[Data excerpts — start]

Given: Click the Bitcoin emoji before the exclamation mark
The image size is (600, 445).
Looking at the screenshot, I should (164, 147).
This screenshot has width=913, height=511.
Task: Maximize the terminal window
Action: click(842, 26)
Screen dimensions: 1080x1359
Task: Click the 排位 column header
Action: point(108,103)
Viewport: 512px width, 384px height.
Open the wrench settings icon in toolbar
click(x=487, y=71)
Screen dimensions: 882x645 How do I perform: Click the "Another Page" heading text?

[Data excerpts — finish]
[Data excerpts — start]

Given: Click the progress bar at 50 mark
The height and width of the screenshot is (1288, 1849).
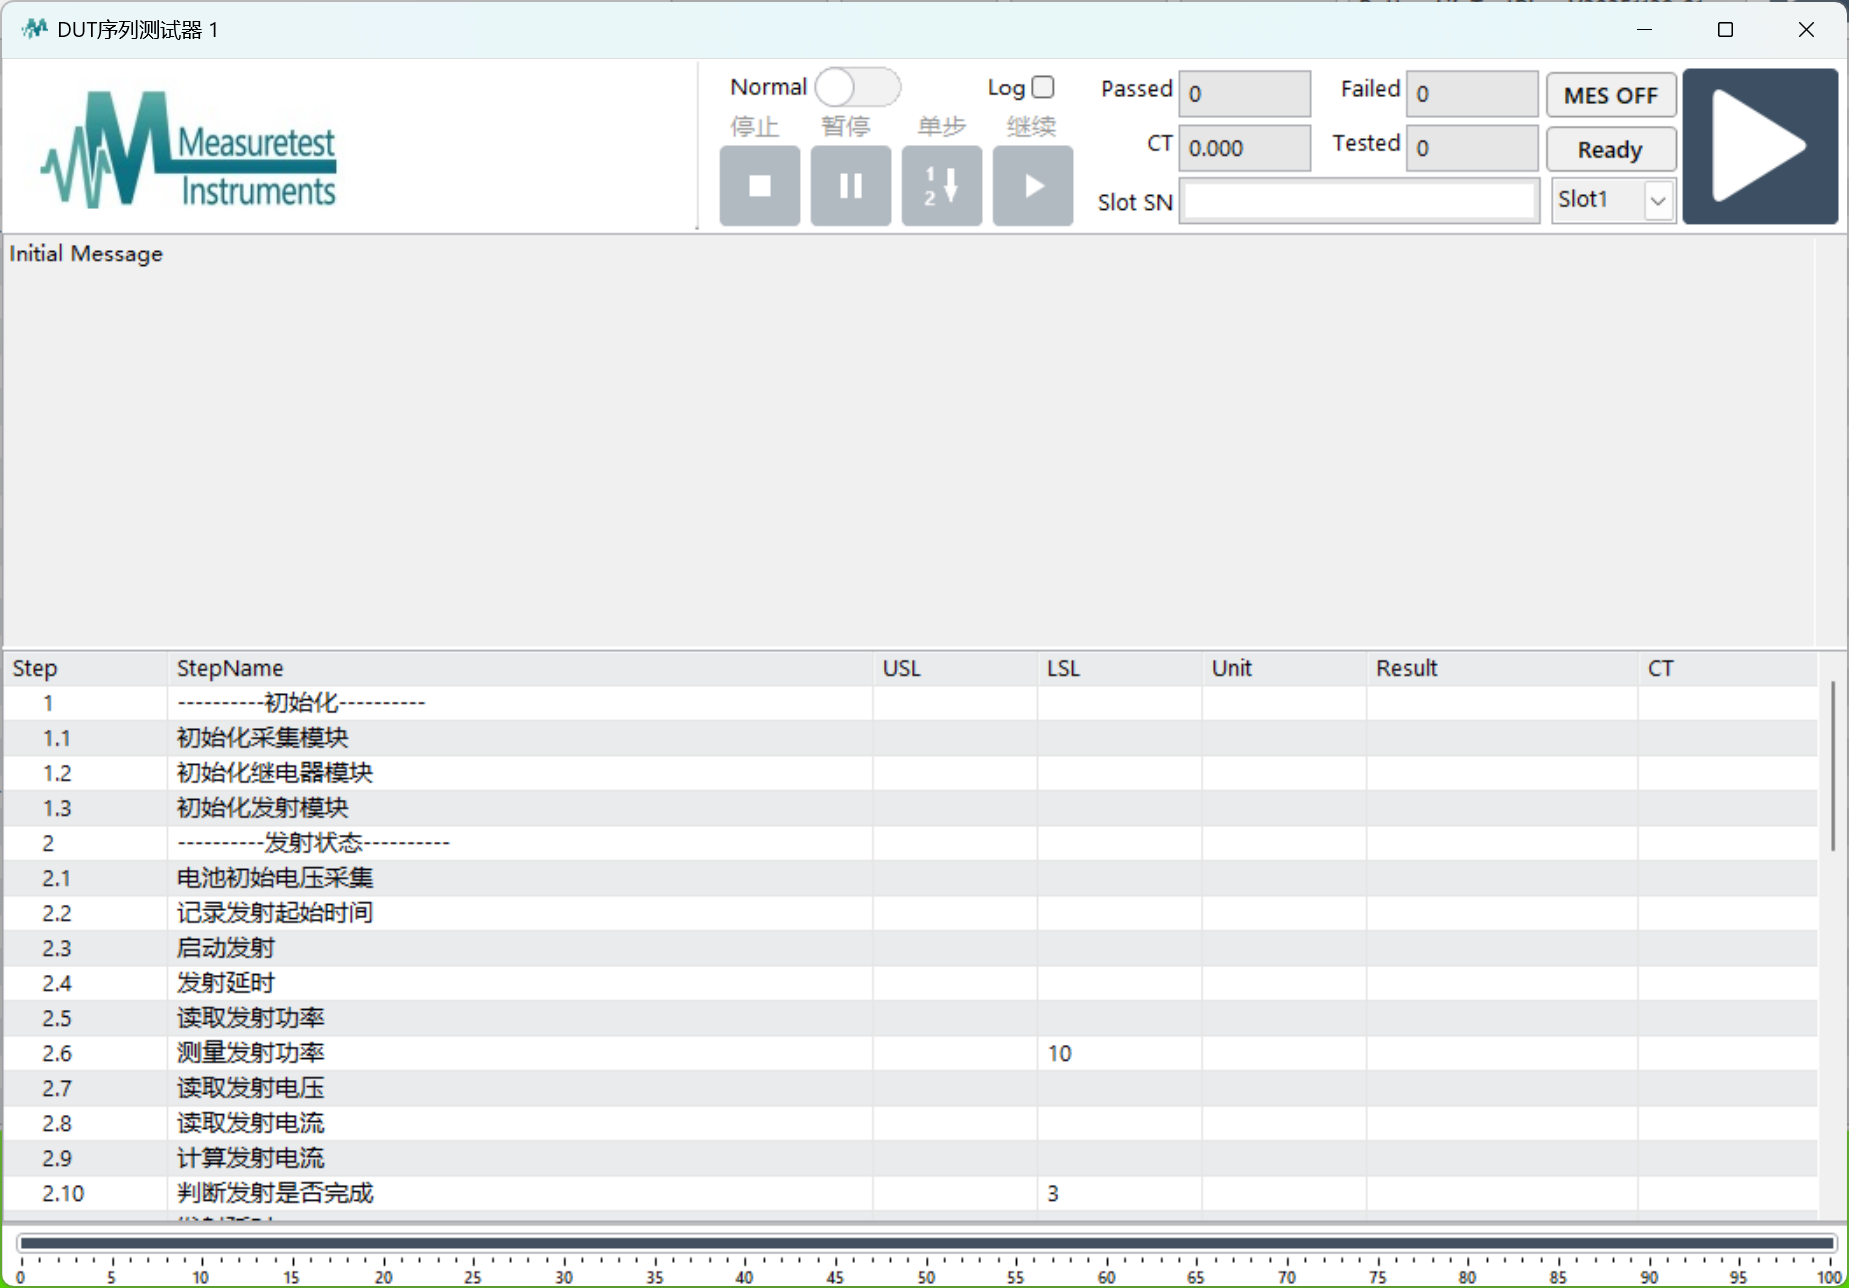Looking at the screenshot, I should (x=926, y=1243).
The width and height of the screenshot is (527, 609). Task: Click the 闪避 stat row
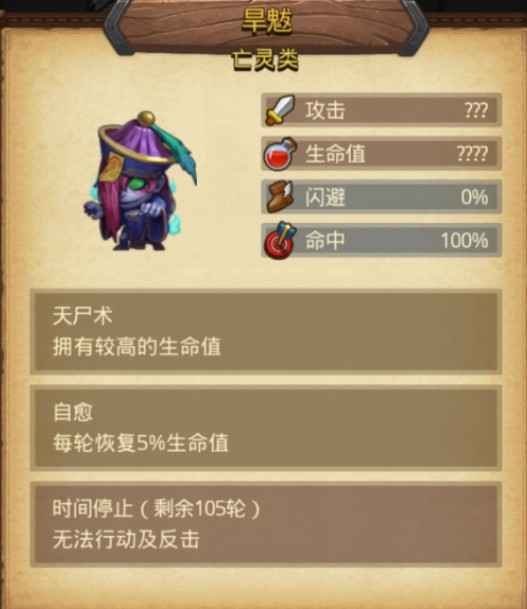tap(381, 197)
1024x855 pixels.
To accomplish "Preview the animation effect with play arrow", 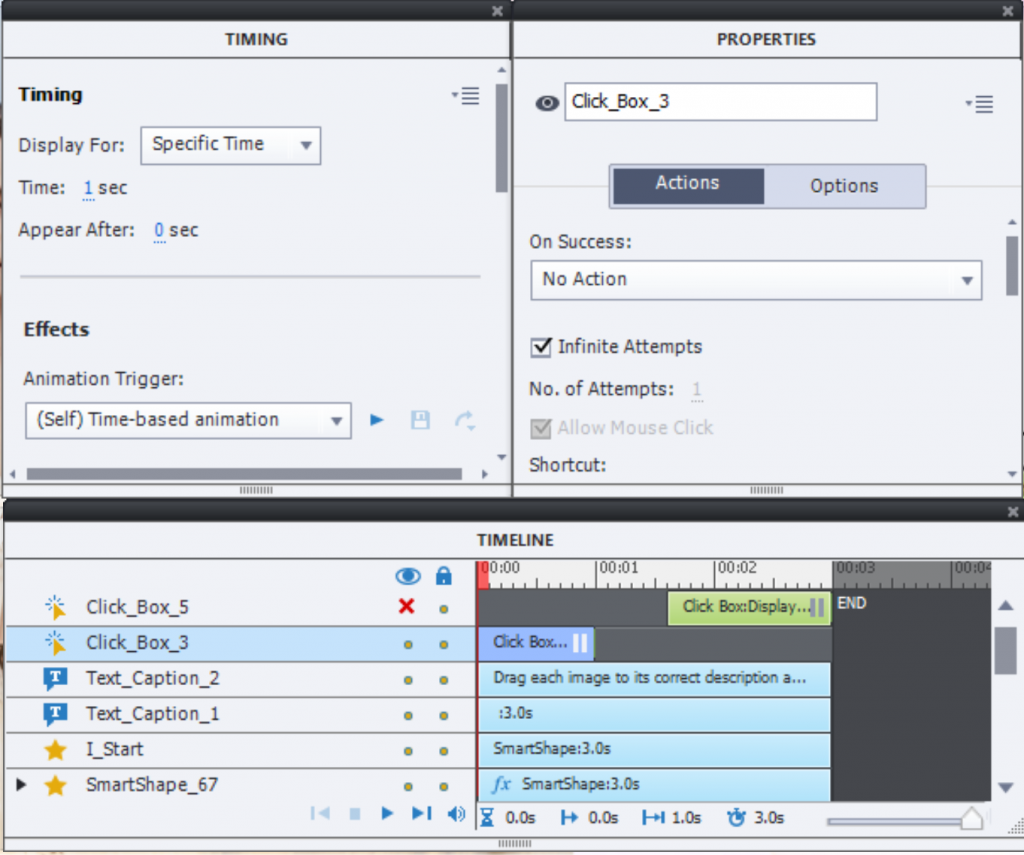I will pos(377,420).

[Data excerpts — finish]
[Data excerpts — start]

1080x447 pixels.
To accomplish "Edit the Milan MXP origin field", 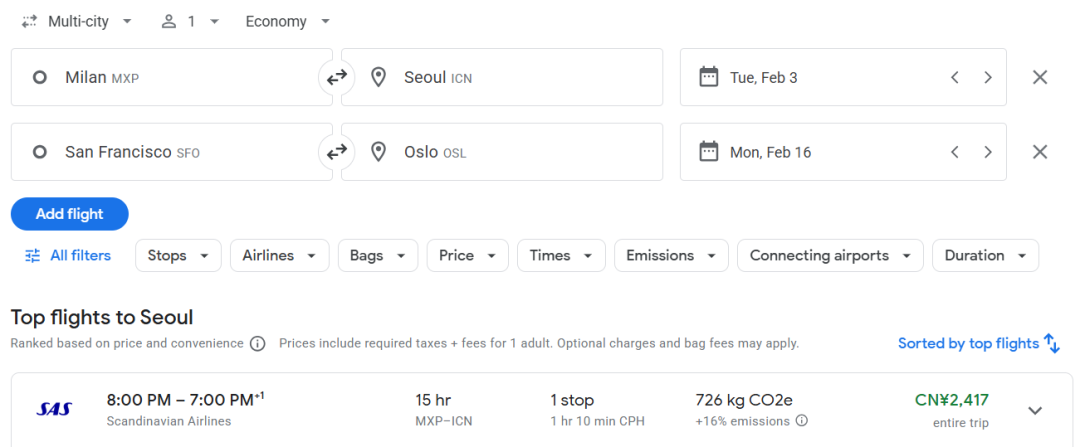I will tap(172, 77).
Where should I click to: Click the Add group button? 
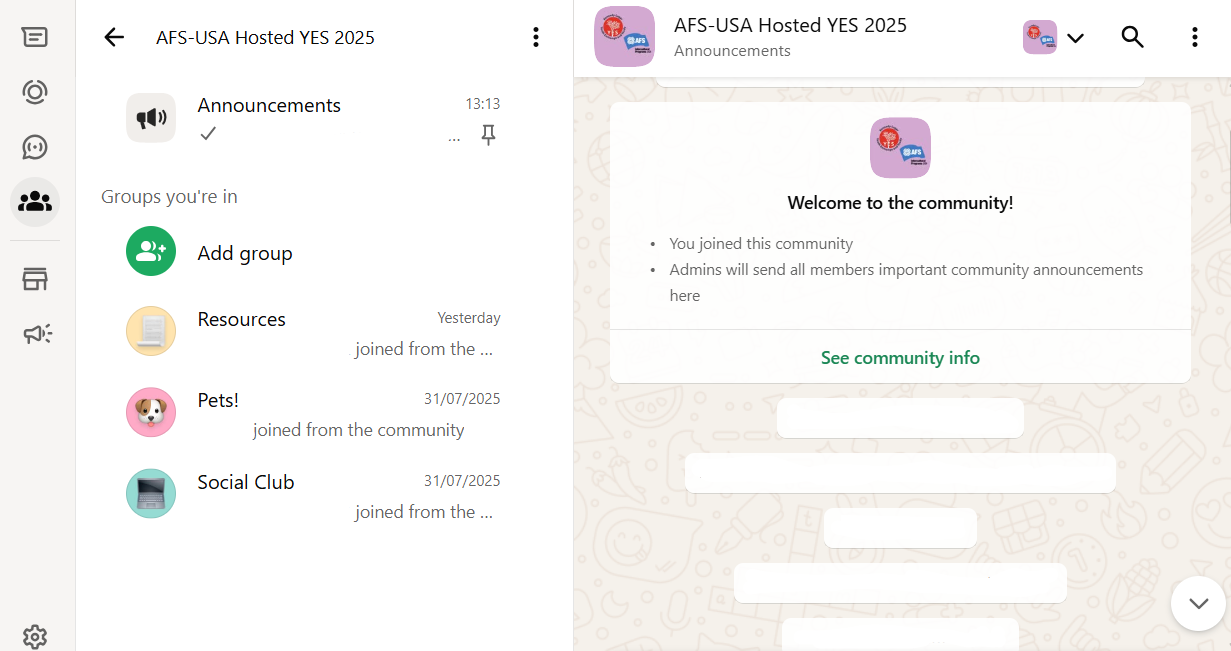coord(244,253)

[Data excerpts — finish]

## What is being asked:
Out of the listing above, reproduce exactly the lines from the one with "Viewport: 512px width, 384px height." up to and including the one with "Screen dimensions: 882x645".

## Output for this task:
Viewport: 512px width, 384px height.
Open the wrench settings icon in toolbar
click(x=487, y=71)
Screen dimensions: 882x645 How do I perform: Click the "Another Page" heading text?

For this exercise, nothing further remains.